(ENTRIES PROVIDED):
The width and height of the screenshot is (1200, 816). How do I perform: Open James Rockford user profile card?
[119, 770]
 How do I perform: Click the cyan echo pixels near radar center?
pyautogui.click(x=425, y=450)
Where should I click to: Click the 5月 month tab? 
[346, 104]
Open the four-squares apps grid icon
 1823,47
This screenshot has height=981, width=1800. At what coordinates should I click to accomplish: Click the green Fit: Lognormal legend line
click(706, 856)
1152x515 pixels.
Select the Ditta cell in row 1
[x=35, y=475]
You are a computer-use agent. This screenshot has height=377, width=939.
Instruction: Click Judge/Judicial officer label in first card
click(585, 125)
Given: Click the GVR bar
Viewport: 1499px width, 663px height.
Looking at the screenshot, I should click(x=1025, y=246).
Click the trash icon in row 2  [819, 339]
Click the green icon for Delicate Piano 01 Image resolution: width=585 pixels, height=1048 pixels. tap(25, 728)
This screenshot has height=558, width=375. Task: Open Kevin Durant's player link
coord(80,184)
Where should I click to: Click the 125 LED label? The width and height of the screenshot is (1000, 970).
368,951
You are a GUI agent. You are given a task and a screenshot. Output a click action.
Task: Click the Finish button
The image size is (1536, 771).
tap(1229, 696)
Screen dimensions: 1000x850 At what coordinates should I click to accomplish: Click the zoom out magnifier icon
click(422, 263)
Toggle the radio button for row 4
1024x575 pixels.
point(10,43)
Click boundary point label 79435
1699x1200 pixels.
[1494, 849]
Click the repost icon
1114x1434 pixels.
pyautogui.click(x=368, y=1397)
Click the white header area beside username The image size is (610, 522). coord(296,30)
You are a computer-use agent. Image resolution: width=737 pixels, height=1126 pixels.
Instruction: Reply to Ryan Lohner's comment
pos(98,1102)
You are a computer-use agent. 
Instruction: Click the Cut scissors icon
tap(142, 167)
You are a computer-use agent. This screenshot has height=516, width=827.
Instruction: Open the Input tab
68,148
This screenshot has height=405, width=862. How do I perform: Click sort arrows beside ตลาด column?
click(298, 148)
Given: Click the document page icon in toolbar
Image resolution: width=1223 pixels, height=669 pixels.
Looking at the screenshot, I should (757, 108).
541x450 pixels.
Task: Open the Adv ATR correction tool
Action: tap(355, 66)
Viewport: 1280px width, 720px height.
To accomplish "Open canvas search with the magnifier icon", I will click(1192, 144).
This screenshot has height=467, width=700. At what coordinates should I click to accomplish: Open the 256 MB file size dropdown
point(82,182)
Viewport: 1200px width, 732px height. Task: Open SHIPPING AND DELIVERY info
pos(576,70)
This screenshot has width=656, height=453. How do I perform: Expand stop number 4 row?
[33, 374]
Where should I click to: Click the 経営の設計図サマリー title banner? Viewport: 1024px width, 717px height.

(TASK DESCRIPTION): Your task for the entries above: copy exactly the span starting with the line with "Where should I click to: Click the 5月" and going on through the line with "Click the white", both lines included, and nothing else.

(OUTPUT FOR THIS EXERCISE):
Where should I click to: Click the 5月 month tab? 
[346, 104]
Open the four-squares apps grid icon
 1823,47
This screenshot has height=981, width=1800. At what coordinates should I click to accomplish: Click the green Fit: Lognormal legend line
click(706, 856)
1152x515 pixels.
Select the Ditta cell in row 1
[x=35, y=475]
You are a computer-use agent. This screenshot has height=377, width=939.
Instruction: Click Judge/Judicial officer label in first card
click(585, 125)
Given: Click the GVR bar
Viewport: 1499px width, 663px height.
Looking at the screenshot, I should click(x=1025, y=246).
Click the trash icon in row 2  [819, 339]
Click the green icon for Delicate Piano 01 Image resolution: width=585 pixels, height=1048 pixels. tap(25, 728)
This screenshot has height=558, width=375. Task: Open Kevin Durant's player link
coord(80,184)
Where should I click to: Click the 125 LED label? The width and height of the screenshot is (1000, 970).
368,951
You are a GUI agent. You are given a task and a screenshot. Output a click action.
Task: Click the Finish button
The image size is (1536, 771).
tap(1229, 696)
Screen dimensions: 1000x850 At what coordinates should I click to accomplish: Click the zoom out magnifier icon
click(422, 263)
Toggle the radio button for row 4
1024x575 pixels.
point(10,43)
Click boundary point label 79435
1699x1200 pixels.
[1494, 849]
Click the repost icon
1114x1434 pixels.
pyautogui.click(x=368, y=1397)
Click the white header area beside username The image size is (610, 522). coord(296,30)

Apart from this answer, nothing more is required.